Now replace "thread director" with "game designer" in the paragraph above.

Really think about that and let it sink in.

No probably better without hyper threading. Just saying that it needs to be perfect or would be nice for a 12 P core variant. 12 P cores no HT would be great as well and best for games of all types past 10-15 years.

Problem is there are so many games already made and have and not patched up, so game designers cannot fix it. And even some of todays game designers do not code right for hybrid arch. But not much you can do to change that as some of those devs are out of business or purchased by others now. What can be done is multiple CPU options so all gaming scenarios easily covered which a 12 P core variant even with no HT on Lion Cove cores Arrow Lake CPU would do.

One thing that has been so great the last 20 years is the SMP compatibility of the Windows NT ecosystem on X86. Games of all types starting with native Windows 2000/XP based to present worked seamlessly as we went form single core HT to duals quads and beyond with massive IPC and clock speed increases and PCIe bus and storage advances and such. Have had that for over 20 years running with excelletn literally perfect compatibility due to CPUs. Would be nice to have CPUs choices with more cores that have that excellence of compatibility for best performance for todays and tomorrows games with just another 12 P core CPU die for sale as a choice.

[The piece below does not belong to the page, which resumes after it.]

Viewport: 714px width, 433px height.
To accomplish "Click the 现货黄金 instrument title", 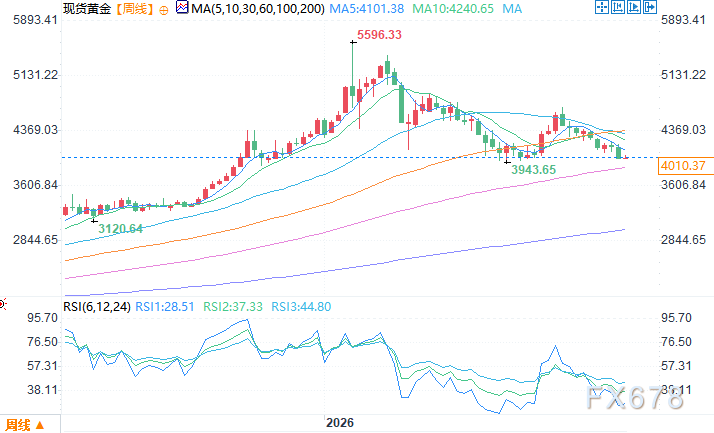I will click(x=87, y=9).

Prior to Windows 2000 and XP it was a totally different era where OS architectures changed so much but in all far under 20 years. When excellent compatibility without big changes maintained for over 20 years with natives Windows NT (especially since Windows 7 then its more like 15 years) its almost taken for granted to keep up and stay like that. The hybrid arch has made that harder to much of an extent kind of like going form DOS based Windows to NT which was more than 20 years ago.